The output is connected to a normal digital multimeter.
 

scholesy

New Member
Hi Len,
I don't have access to Sep03 of that mag. I have Dec03 (I think) that has a digital voltmeter.

My memory's a bit murky; but I remember reading somewhere that a 7107, a DickSMith q2230 panel meter, and a handful of components would make an ammeter. Wish I could remember where.

150A??!! Hell. Mind you, I s'pose ignition currents would run pretty high. Maybe I'd run the scale at 199.9 rather than 19.99!!
 

Nigel Goodwin

Super Moderator
Most Helpful Member
scholesy said:
Hi Len,
I don't have access to Sep03 of that mag. I have Dec03 (I think) that has a digital voltmeter.

My memory's a bit murky; but I remember reading somewhere that a 7107, a DickSMith q2230 panel meter, and a handful of components would make an ammeter. Wish I could remember where.

150A??!! Hell. Mind you, I s'pose ignition currents would run pretty high.
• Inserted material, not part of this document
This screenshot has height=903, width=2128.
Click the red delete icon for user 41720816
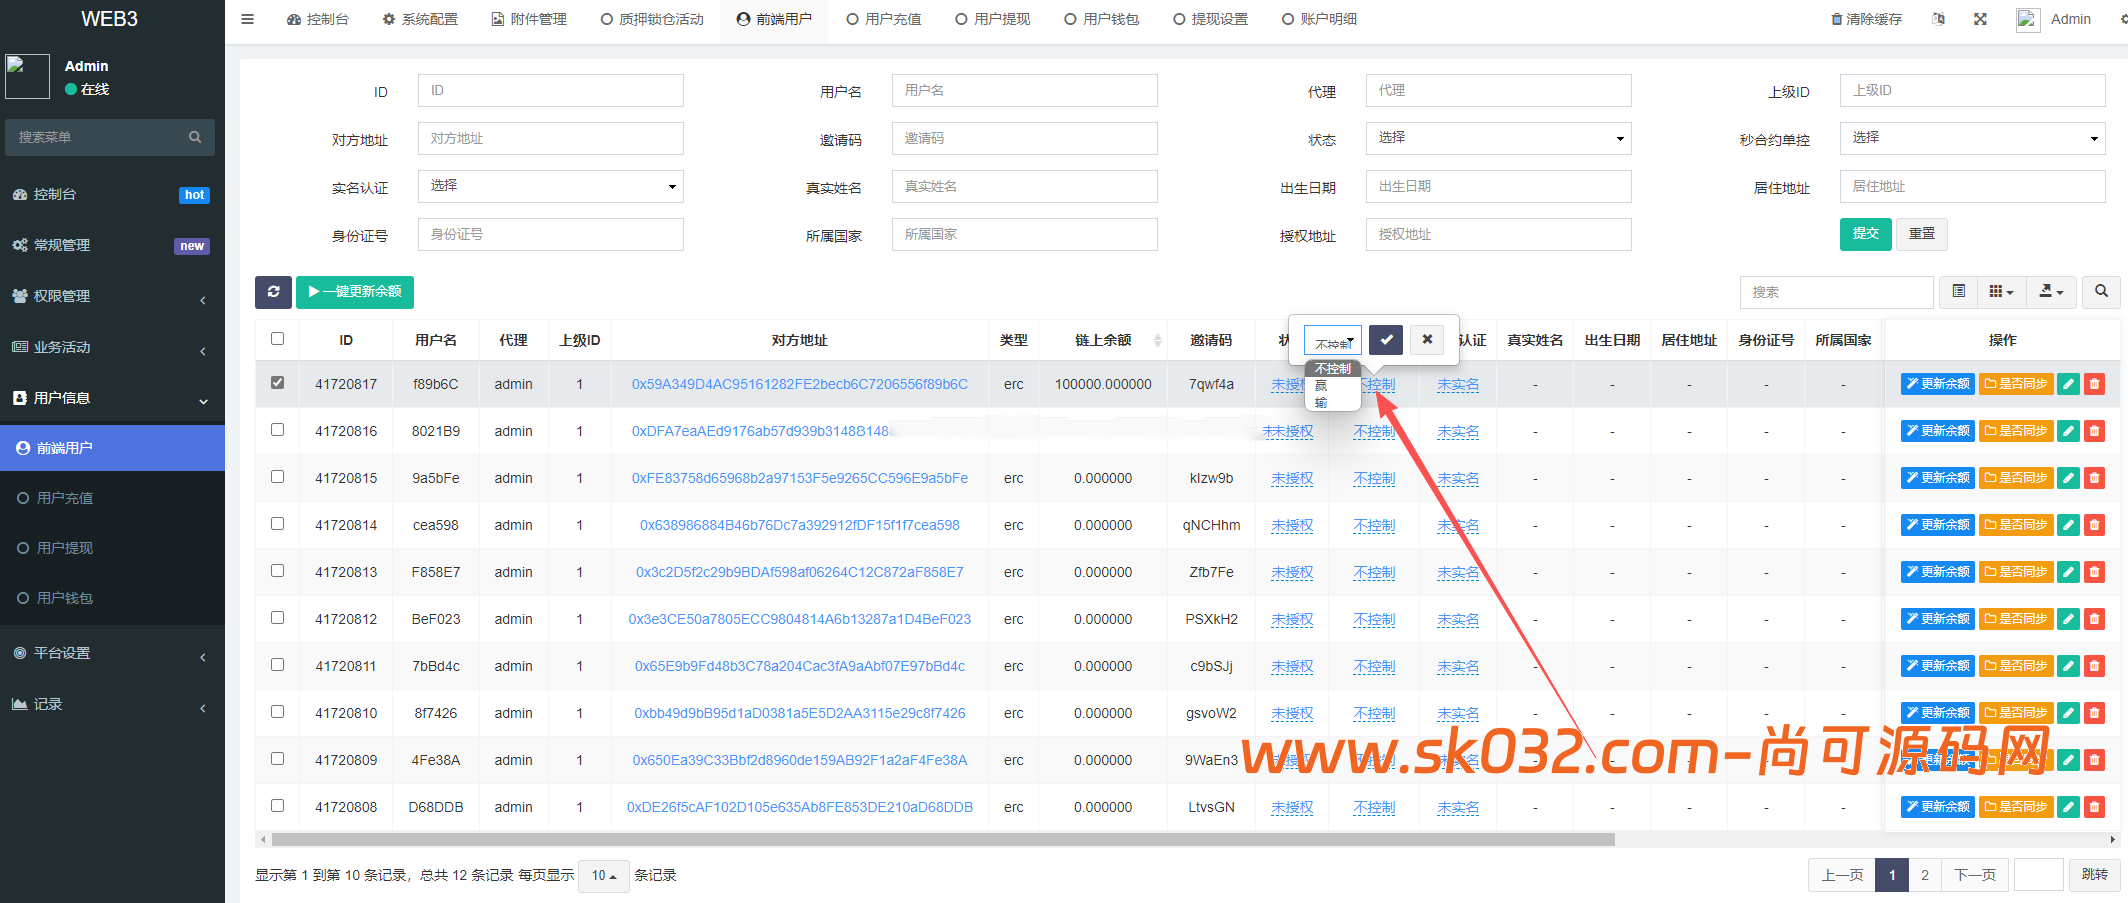tap(2094, 431)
Maybe I'd run the scale at 199.9 rather than 19.99!!
Ignition current should be relatively low, but starter motor currents are massive - 150A would be fairly usual!. If you're wanting to measure the total battery current, an easy way, without modifying the car in any way, is to use an opamp as a differential amplifier to measure the voltage drop across the earth lead from the battery to chassis.
 

ljcox

Well-Known Member
scholesy said:
Hi Len,
I don't have access to Sep03 of that mag. I have Dec03 (I think) that has a digital voltmeter.

My memory's a bit murky; but I remember reading somewhere that a 7107, a DickSMith q2230 panel meter, and a handful of components would make an ammeter. Wish I could remember where.

150A??!! Hell. Mind you, I s'pose ignition currents would run pretty high. Maybe I'd run the scale at 199.9 rather than 19.99!!
Yes, you could do it with a panel meter, but this would require you to break the circuit and inset a shunt. Whereas, the SC design simply clamps around the cable.

Len
 

scholesy

New Member
Hi Len,
I tried to email you to say yes; a copy of the Dec03 article would be great, but the mail bounced... no idea why.

I like the concept of disturbing the car's electrics as little as possible... and placing my panel meter in series to measure current would not be my favourite option, esp. if there is a more cunning way of doing it.